To those not familiar with how impactful this can be, I should mention that more than 90% of disputes (from disagreement to full-scale grievance) are resolved through mediations led by TCM. These are issues that would otherwise be allowed to fester causing toxicity and dysfunctionality (and indirect costs in lowered productivity and performance). Many would also lead to investigations and tribunal, creating pain, misery and direct costs running into the 10s of thousands.
Creating a Mindset Shift
Mediation creates a mindset shift away from churning over the details of what has happened to cause conflict, towards a focus on reframing the situation to understand what each party needs now. Having been part of this world for a while now, the impact still mesmerises me. I’ve heard feedback from parties who’ve had their lives dominated by workplace conflict for months on end. Mediation has transformed their lives, from a point where, for many, their wellbeing had been greatly diminished.

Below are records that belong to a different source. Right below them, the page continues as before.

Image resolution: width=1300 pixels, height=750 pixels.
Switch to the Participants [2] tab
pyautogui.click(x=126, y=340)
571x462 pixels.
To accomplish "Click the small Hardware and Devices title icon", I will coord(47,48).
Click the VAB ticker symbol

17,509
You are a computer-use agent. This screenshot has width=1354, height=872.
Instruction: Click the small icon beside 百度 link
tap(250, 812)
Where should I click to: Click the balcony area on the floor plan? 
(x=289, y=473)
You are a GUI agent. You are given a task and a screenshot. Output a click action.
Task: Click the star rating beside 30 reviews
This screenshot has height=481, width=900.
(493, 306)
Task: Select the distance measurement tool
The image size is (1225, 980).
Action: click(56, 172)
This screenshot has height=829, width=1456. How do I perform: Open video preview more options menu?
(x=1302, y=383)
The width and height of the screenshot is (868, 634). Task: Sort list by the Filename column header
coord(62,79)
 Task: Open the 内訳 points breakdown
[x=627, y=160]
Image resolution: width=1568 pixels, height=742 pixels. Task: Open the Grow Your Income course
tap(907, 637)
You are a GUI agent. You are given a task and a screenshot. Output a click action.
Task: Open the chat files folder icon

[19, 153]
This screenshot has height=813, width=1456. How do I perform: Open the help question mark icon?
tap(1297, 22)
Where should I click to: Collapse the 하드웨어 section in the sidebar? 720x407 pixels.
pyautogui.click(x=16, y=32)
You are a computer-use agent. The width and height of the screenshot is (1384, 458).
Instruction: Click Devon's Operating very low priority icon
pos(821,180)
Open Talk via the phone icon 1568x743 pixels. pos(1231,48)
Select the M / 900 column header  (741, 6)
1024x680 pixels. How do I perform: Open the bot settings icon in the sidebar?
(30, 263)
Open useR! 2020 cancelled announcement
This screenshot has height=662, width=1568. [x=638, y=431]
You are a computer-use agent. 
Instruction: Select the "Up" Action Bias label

People are capable of so much when they set their minds to resolving a problem. The skill of a mediator is to reveal to parties their own need to rebalance and heal working relationships and achieve a happier state of mind and plot a path to achieve that.
My role at TCM is centred around developing our leadership offering. For 20 years, we have been developing leaders across a variety of sectors ranging from the NHS to banking, pharmaceuticals, and the leisure industries. So much of what we do in leadership development can be learned from the mediation process.
The Conversational Capacities of Mediation
Mediation requires the capacity to listen actively to another person, which is also a crucial component of effective leadership. Many of us will have been tempted to give people in conflict with each other ‘A good talking to’. We may also have an instinctive desire to problem-solve when faced with a challenging situation. Mediation teaches us to do the opposite. Our number one priority should be instead, to give people ‘A good listening to’ (a direct quote from David Liddle, TCM CEO and author of the book: Managing Conflict)
Another key mediation skill is to help people reframe situations. When in conflict, we often only see things from one perspective. The mediation process enables for a mindset shift, and for individuals to gain a wider perspective of the situation. For leaders, this can also be a valuable tool in helping people recognise the value of change, and find a clear sense of their own purpose within an organisation.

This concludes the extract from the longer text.